Today’s highlight in history
On March 16, 1968: The My Lai (mee ly) massacre took place during the Vietnam War as U.S. Army soldiers hunting for Viet Cong fighters and sympathizers killed unarmed villagers in two hamlets of Son My (suhn mee) village; estimates of the death toll vary from 347 to 504.
On this date
In 1521: Portuguese explorer Ferdinand Magellan and his crew reached the Philippines, where Magellan was killed during a battle with natives the following month.
In 1802: President Thomas Jefferson signed a measure authorizing the establishment of the U.S. Military Academy at West Point, N.Y.
In 1935: Adolf Hitler decided to break the military terms set by the Treaty of Versailles by ordering the rearming of Germany.
In 1945: During World War II, American forces declared they had secured Iwo Jima, although pockets of Japanese resistance remained.
In 1968: Senator Robert F. Kennedy of New York announced his candidacy for the Democratic presidential nomination.
In 1972: In a nationally broadcast address, President Richard Nixon called for a moratorium on court-ordered school busing to achieve racial desegregation.

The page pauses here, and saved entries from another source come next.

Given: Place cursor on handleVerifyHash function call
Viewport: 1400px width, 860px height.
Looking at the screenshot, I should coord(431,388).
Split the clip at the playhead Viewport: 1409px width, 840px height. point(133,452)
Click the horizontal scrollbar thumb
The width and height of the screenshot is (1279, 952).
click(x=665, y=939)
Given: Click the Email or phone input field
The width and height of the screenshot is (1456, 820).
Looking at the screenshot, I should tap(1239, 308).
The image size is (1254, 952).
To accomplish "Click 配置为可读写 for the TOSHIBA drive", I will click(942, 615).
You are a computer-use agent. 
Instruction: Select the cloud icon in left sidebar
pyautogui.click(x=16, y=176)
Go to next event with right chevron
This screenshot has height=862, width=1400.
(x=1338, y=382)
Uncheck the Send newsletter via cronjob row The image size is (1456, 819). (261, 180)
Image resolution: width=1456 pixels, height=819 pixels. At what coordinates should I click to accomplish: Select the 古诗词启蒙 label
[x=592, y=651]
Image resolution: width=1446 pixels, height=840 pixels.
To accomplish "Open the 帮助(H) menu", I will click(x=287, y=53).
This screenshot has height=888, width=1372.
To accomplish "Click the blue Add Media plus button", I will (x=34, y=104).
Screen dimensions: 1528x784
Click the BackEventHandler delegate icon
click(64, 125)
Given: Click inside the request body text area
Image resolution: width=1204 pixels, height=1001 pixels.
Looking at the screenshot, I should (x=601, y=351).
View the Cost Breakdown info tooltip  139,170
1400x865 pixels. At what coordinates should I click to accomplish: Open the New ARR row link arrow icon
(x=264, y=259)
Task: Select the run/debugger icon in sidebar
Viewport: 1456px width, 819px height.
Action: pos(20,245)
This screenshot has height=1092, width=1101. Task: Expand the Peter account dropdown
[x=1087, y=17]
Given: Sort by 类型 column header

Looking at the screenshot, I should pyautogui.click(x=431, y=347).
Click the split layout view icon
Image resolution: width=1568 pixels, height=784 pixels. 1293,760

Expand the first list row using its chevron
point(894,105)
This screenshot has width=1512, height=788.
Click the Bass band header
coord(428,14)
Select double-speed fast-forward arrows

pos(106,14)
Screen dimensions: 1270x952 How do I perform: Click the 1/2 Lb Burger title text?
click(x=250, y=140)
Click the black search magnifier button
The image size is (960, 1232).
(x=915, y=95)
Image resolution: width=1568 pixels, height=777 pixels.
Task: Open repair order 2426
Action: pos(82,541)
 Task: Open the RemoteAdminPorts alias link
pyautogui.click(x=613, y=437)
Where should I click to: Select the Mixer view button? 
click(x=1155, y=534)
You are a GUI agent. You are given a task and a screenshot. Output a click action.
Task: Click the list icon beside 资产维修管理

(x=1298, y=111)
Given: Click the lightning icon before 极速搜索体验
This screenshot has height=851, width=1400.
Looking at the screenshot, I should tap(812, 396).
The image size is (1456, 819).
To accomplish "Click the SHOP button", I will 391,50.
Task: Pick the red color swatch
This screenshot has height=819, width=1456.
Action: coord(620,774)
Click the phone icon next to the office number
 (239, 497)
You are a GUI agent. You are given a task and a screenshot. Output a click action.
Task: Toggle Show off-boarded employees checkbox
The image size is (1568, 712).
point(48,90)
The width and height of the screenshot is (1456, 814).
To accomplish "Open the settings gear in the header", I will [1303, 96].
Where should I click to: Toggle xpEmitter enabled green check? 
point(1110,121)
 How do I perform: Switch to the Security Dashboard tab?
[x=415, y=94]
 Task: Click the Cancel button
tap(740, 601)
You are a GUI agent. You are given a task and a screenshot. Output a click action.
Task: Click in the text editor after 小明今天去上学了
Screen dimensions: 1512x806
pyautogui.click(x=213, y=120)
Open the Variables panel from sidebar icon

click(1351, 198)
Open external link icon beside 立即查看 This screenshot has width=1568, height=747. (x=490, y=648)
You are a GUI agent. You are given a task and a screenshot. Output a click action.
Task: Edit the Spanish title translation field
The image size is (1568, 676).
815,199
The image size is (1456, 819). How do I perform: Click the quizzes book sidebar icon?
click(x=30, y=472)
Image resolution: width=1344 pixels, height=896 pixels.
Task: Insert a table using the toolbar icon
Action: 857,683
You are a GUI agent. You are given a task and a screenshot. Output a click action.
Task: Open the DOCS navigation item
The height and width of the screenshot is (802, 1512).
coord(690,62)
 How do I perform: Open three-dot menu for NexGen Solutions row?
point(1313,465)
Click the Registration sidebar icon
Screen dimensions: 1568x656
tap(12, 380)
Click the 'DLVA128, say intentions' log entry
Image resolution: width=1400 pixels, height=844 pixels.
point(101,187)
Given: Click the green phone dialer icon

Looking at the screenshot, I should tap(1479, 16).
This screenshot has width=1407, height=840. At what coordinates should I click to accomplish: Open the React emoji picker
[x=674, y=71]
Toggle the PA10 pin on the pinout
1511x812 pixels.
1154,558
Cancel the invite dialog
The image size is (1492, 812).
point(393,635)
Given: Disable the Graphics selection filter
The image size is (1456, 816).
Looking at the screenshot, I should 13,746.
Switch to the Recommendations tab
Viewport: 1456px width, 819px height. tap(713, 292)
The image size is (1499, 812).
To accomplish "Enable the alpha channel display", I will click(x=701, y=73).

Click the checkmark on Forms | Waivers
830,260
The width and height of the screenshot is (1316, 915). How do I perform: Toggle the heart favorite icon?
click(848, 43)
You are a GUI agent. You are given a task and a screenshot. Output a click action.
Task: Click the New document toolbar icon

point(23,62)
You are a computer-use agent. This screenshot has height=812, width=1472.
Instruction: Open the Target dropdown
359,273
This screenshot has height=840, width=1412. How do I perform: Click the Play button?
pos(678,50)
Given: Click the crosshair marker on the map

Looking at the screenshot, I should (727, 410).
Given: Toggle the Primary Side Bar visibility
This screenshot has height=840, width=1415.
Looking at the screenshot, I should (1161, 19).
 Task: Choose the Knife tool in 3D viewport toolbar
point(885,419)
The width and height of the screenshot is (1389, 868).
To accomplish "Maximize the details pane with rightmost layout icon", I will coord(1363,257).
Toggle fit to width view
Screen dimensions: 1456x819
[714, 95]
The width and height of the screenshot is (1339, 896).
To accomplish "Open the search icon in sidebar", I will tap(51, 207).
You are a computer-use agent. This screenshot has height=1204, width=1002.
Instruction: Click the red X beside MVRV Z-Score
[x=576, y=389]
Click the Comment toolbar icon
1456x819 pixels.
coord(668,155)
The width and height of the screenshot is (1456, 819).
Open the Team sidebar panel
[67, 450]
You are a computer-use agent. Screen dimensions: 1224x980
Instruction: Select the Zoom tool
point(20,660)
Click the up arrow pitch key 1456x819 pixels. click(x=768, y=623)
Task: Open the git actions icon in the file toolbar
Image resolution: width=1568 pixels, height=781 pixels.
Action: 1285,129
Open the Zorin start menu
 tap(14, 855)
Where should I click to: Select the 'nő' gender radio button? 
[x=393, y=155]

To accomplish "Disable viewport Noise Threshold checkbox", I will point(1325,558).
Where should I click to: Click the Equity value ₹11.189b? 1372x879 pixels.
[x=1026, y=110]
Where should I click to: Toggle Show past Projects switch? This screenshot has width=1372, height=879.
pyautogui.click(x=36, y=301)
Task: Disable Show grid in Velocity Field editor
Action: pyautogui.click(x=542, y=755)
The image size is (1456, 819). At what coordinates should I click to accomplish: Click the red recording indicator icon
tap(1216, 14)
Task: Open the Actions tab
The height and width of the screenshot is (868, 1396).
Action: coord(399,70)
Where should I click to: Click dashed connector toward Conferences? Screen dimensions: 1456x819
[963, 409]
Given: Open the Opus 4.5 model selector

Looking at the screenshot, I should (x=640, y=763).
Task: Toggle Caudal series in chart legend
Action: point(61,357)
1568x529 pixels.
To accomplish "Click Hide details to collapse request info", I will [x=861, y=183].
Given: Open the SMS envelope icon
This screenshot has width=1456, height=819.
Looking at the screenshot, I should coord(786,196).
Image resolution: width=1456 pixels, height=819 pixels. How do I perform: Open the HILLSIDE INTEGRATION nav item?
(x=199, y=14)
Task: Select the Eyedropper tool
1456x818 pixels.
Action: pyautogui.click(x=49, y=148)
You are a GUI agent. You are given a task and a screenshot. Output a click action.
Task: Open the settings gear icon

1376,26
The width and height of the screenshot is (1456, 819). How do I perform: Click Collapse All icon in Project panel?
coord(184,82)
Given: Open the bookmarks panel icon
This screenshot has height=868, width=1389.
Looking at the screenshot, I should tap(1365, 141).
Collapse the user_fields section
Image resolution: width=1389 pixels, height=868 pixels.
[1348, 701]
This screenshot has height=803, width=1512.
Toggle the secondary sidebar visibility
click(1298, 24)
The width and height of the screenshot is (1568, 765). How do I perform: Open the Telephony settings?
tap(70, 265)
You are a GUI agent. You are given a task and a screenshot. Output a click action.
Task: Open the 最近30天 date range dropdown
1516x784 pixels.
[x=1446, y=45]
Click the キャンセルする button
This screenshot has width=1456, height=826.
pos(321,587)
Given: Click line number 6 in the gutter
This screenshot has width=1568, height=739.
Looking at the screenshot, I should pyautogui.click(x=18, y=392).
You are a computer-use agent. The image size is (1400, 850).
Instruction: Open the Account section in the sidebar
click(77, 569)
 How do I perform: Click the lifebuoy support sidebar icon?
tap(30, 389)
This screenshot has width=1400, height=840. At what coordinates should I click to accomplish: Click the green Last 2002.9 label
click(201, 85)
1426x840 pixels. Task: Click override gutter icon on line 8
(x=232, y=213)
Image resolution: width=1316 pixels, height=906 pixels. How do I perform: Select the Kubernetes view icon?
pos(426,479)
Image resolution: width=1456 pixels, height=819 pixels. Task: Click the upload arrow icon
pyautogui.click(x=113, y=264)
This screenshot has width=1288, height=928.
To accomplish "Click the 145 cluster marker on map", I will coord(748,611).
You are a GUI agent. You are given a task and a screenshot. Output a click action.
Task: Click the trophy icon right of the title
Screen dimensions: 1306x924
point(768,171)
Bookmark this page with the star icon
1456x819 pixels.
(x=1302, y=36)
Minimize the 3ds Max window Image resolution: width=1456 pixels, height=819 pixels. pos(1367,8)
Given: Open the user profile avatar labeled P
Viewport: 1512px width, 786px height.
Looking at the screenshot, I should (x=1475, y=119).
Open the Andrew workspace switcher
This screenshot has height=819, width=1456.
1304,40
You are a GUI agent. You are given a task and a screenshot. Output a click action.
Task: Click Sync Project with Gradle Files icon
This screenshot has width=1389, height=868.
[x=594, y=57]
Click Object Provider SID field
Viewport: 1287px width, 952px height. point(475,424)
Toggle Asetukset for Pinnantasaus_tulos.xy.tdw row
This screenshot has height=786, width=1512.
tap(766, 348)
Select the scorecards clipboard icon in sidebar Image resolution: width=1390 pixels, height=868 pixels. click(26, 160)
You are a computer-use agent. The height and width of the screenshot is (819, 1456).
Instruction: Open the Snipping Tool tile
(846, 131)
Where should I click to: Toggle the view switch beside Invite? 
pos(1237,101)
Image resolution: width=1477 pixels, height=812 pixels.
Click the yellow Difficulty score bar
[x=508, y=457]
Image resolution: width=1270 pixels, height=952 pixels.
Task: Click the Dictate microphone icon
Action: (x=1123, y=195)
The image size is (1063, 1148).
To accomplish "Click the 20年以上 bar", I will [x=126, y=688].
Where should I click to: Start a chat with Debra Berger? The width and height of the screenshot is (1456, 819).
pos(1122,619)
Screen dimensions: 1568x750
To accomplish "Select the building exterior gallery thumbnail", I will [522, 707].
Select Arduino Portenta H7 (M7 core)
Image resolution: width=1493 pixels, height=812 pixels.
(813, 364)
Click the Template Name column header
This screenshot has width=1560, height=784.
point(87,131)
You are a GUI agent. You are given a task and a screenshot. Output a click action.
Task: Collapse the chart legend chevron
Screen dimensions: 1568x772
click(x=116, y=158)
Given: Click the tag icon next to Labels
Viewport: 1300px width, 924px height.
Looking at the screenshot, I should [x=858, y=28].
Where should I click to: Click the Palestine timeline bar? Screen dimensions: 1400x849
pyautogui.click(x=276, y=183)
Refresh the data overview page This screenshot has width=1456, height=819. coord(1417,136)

In 1984: William Buckley, the CIA station chief in Beirut, was kidnapped by Hezbollah militants (he was tortured by his captors and killed in 1985).
In 1994: Figure skater Tonya Harding pleaded guilty in Portland, Ore., to conspiracy to hinder prosecution for covering up an attack on rival Nancy Kerrigan, avoiding jail but drawing a $100,000 fine.
In 2004: China declared victory in its fight against bird flu, saying it had “stamped out” all its known cases.
In 2014: Crimeans voted to leave Ukraine and join Russia, overwhelmingly approving a referendum that sought to unite the strategically important Black Sea region with the country it was part of for some 250 years.
In 2016: President Barack Obama nominated Merrick Garland to take the seat of Supreme Court Justice Antonin Scalia, who had died the previous month. (Republicans who controlled the Senate would stick to their pledge to leave the seat empty until after the presidential election; they confirmed Trump nominee Neil Gorsuch in April 2017.)
In 2020: Global stocks plunged again amid coronavirus concerns, with Wall Street seeing a 12 percent decline, its worst in more than 30 years; the S&P 500 was down 30 percent from its record set less than a month earlier. Ohio called off its presidential primary just hours before polls were to open, but Arizona, Florida and Illinois went ahead with their plans.
Ten years ago: Thousands of activists gathered for the Conservative Political Action Conference outside Washington gave Kentucky Sen. Rand Paul a narrow victory over Florida Sen. Marco Rubio in their unscientific presidential preference poll (Paul had 25 percent of the vote and Rubio 23 percent; former Pennsylvania Sen. Rick Santorum was third with 8 percent). South Korea’s Yuna Kim, back at the World Figure Skating Championships after a two-year absence, won the women’s title in London, Ontario, Canada. British actor Frank Thornton, 92, best known as Captain Peacock in the long-running television comedy “Are You Being Served?,” died in London.
Five years ago: Singer Aretha Franklin canceled two upcoming concerts, saying a doctor had told her to stay off the road and rest completely for at least two months. (Franklin died five months later from pancreatic cancer.) Airstrikes in Syria killed more than 100 people as civilians fled besieged areas for a second straight day.
One year ago: Ukrainian President Volodymyr Zelenskyy summoned the memory of Pearl Harbor and the Sept. 11 terror attacks in an impassioned video plea to the U.S. Congress to send more help for Ukraine’s fight against Russia. President Joe Biden announced the U.S. was sending more anti-aircraft, anti-armor weapons and drones, and declared Russian President Vladimir Putin a war criminal. The Federal Reserve launched a high-risk effort to tame the worst inflation since the 1970s, raising its benchmark short-term interest rate. A powerful 7.3 magnitude earthquake struck off the coast of Fukushima in northern Japan.